Text to read:
>>>

Center for Strategic Communication

Structural approaches to international relations
have gone somewhat out of fashion in recent years. Burdened with their
associations with Cold
War geopolitics
and “billiard ball” realism, structural
questions seem peripheral to the major issues of our day, in a world where
transnational criminal actors, insurgents, and state collapse appear to prevent
the dominant security challenges. Even as questions of relative U.S. decline
enter the security the debate, it is easy to focus analysis on great power
balances and underplay questions of civil war and other challenges, as if they
too were peripheral to structural models.

Back in fall 2010, the
eponymous blogfather highlighted a Kalyvas and Balcells article

making an argument that a major structural change – the end of the Cold War –
altered the local dynamics of civil war-prone countries, altering the
availability of “technologies of rebellion” (irregular war, conventional war,
and symmetric non-state conflict). Guerrilla war, without foreign patrons and
the associated mobilizing social networks they inaugurated, dimmed in
feasibility, while feeble states that enjoyed the benefits of Cold War competition
crumbled into relatively symmetric but unconventional conflict between armed
groups (the “new wars” that theories of conflict focusing on 1990s sub-Saharan
Africa might be familiar with), or else became more susceptible to conventional
civil war. Consequently, there might be danger of over-extrapolating future
conflicts from Iraq and Afghanistan’s decreasingly typical regular wars.

Abu M raised some important questions:

Yeah, this is all fine and good, but speaking in plain
English, if the United States were to intervene in a conflict, might that
external intervention change the conflict in unpredictable ways? Maybe it
boosts the capacity of one party, and maybe a rival party (say, Iran) jumps in
and boosts the capacity of another party. Maybe, before we know it, the
conflict has morphed into a robust insurgency in which one actor is employing
irregular means. And maybe policy-makers should internalize the lessons of Iraq and
Afghanistan lest they lead the U.S. military into another, ahem, quagmire. 

Here, though, is where examining the combination of
big-picture geopolitics and local conflict dynamics becomes all the more
important. At a structural level, Iraq and Afghanistan were both importantly
prone to the kind of irregular escalation pointed out above. Iranian
unconventional warfare in Iraq and Pakistani unconventional warfare in
Afghanistan obviously enjoy more political interest and logistical feasibility than
a conflict in, say, North Africa, where those state sponsors would be at a
relative disadvantage.

A significant question is, then, how does relative U.S.
decline alter the prospects for new powers to enhance and appropriate the Cold
War tactics of the bipolar era? There are several possibilities. For example,
large U.S. commitments such as Iraq and Afghanistan are likely to make
irregular warfare with foreign patronage relatively more attractive to
insurgents and third party intervening states alike. On the other hand, if the
result of downscaling Iraq and Afghanistan-like endeavors is an increase in
security force assistance, foreign internal defense, or burden-sharing that
propels foreign ground forces further to the forefront in securing U.S.
interests, does this preserve or even increase foreign interests in backing

Another important factor to consider is how useful the
aforementioned “technologies of rebellion” are to rising states. While Iran and
Pakistan spent years developing the kind of transnational networks to
facilitate robust support of insurgency, it is unclear at what distance they
can project this power, and to what extent powers with the brute resources and
expanse of interest that might justify adopting such strategies, such as China,
can develop unconventional warfare capabilities and tap into the transnational
networks in a way comparable to Iran in Pakistan in their own neighborhoods, or
the Soviet Union at a global scale.

<<<

Short exercise A: Reproduce the passage of the text on structural approaches to international relations from "Here, though, is" to "relative disadvantage.".
Short exercise B: Translate this sentence from the text on structural approaches to international relations into French: "Here, though, is where examining the combination of big-picture geopolitics and local conflict dynamics becomes all the more important."

Recorded data:
>>>

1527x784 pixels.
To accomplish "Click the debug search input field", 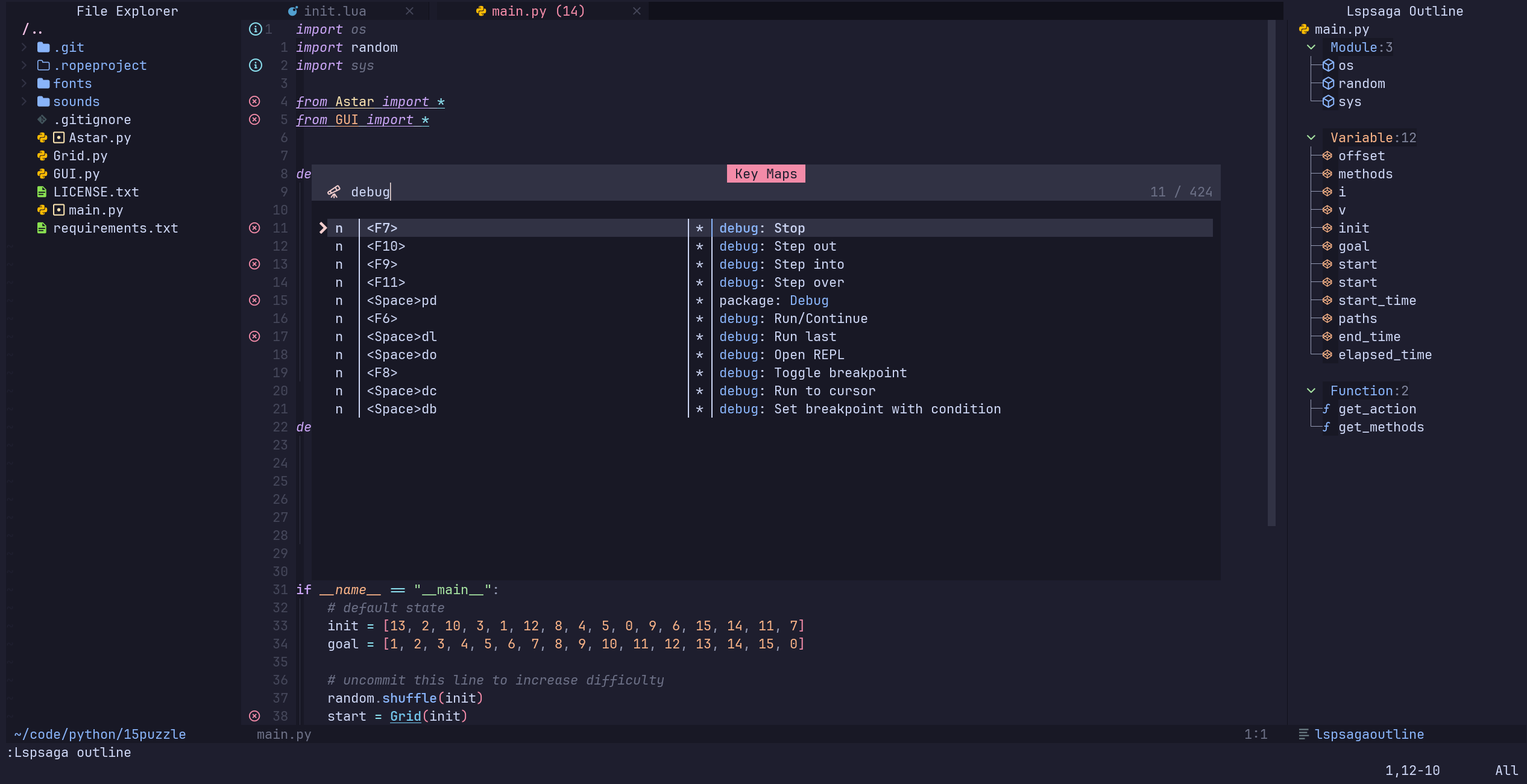I will pos(723,192).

<<<

Worked answer A:
Here, though, is where examining the combination of
big-picture geopolitics and local conflict dynamics becomes all the more
important. At a structural level, Iraq and Afghanistan were both importantly
prone to the kind of irregular escalation pointed out above. Iranian
unconventional warfare in Iraq and Pakistani unconventional warfare in
Afghanistan obviously enjoy more political interest and logistical feasibility than
a conflict in, say, North Africa, where those state sponsors would be at a
relative disadvantage.

Worked answer B: C'est toutefois ici que l'examen de la combinaison entre la géopolitique d'ensemble et la dynamique des conflits locaux devient d'autant plus important.